Murphy’s law: Make materials with biology in mind

As an undergraduate student majoring in physics at Illinois Wesleyan University, William Murphy took exactly one biology course: Biology 101.

Two decades later, he’s built a career around creating what he calls “bio-inspired” materials such as tissues for drug modeling and bone regeneration. Murphy, the Harvey D. Spangler Professor of biomedical engineering and orthopedics at the University of Wisconsin-Madison, looks to nature for insights on his designs.

“I didn’t start doing anything biomedical until I was in graduate school,” he says. “And so I think that order of things—starting in physics and materials science and then encountering biology—was helpful. Biology became an inspiration for how I wanted to build materials.”

That approach has led to four spinoff companies and 21 issued United States patents (with 29 more pending). And it’s impressed the National Academy of Inventors, which named Murphy to its 2018 class of fellows.

“Being able to discover new things about the way the world works that no one has ever known before is just thrilling,” he says. “In addition to that, the challenge of taking a discovery of something new and then turning it into something that can have a real impact on people is really exciting. It can be a long, arduous process, but I think that challenge is exciting as well.”

The fellowship program honors scientists and engineers whose inventions reach industry and benefit society at large, a description that aligns with Murphy’s personal motivations. He says his interest in how materials could help people is what drew him to the biomedical engineering field in the first place.

“I’ve always been interested in tangible outcomes, in what real impact can come from research advances,” he says.

Over the course of his career, Murphy has developed methods for more safely and reliably growing stem cells for testing drugs or creating replacement tissue. He’s devised 3D-printed implants for bone regeneration. His work on coatings for medical devices—screening for those that promote positive outcomes like drug delivery or tissue growth while avoiding pitfalls such as infection and inflammation—should now reach clinical products within a year after two decades of groundwork.

In more recently launched endeavors, Murphy has begun building materials to deliver messenger RNA to more effectively activate genes, an approach that holds promise for treating wounds by transforming blood clots or bone marrow clots into functional tissue. He’s also growing micro-scale human brain and liver tissues from stem cells to study the spread of melanoma, which tends to metastasize to those two organs. This kind of tissue-on-a-chip technique could lead to drug testing that’s personalized to an individual patient’s disease.

And, true to his “bio-inspired” philosophy, Murphy is also using plant structures—stripped of all cells beyond cellulose—as both surfaces on which to grow stem cells and as scaffolds that could function in medical devices.
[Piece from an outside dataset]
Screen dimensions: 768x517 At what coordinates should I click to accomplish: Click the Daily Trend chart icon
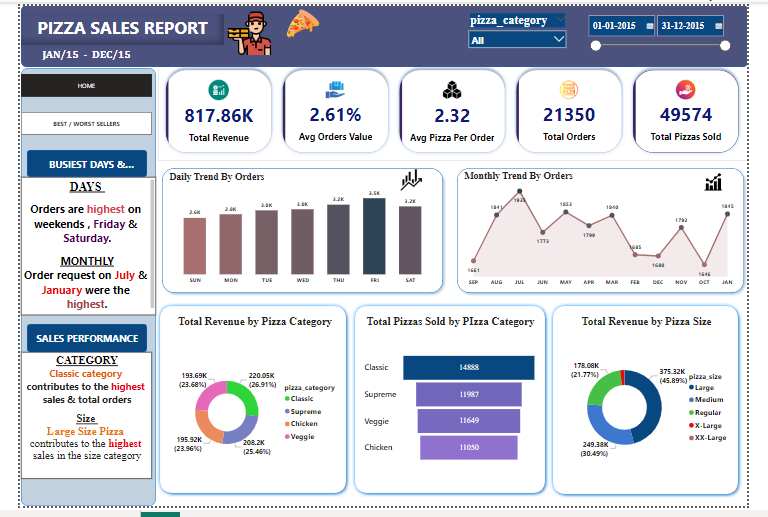click(411, 180)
“I think there are quite a lot of new directions that will stem from that,” he says.

These days, Murphy is also helping other UW-Madison inventors push their work beyond campus as director of the nascent Forward BIO Institute. The institute is the technology and workforce development component of the Forward BIO Initiative, a collaboration between the university, the state of Wisconsin and the biomanufacturing industry that launched in September 2018.

“Our work can’t have the kind of impact we want it to have if it doesn’t leave our lab and get out into industry. We simply don’t have the ability to disseminate the technology as widely as a company can,” says Murphy, who is also the biomanufacturing lead in the Grainger Institute for Engineering at UW-Madison. “If we can provide a conduit that helps those faculty and students to enable their technologies to have the impact that they intend, then that’s incredibly satisfying, and it really amplifies the total impact of every discovery.”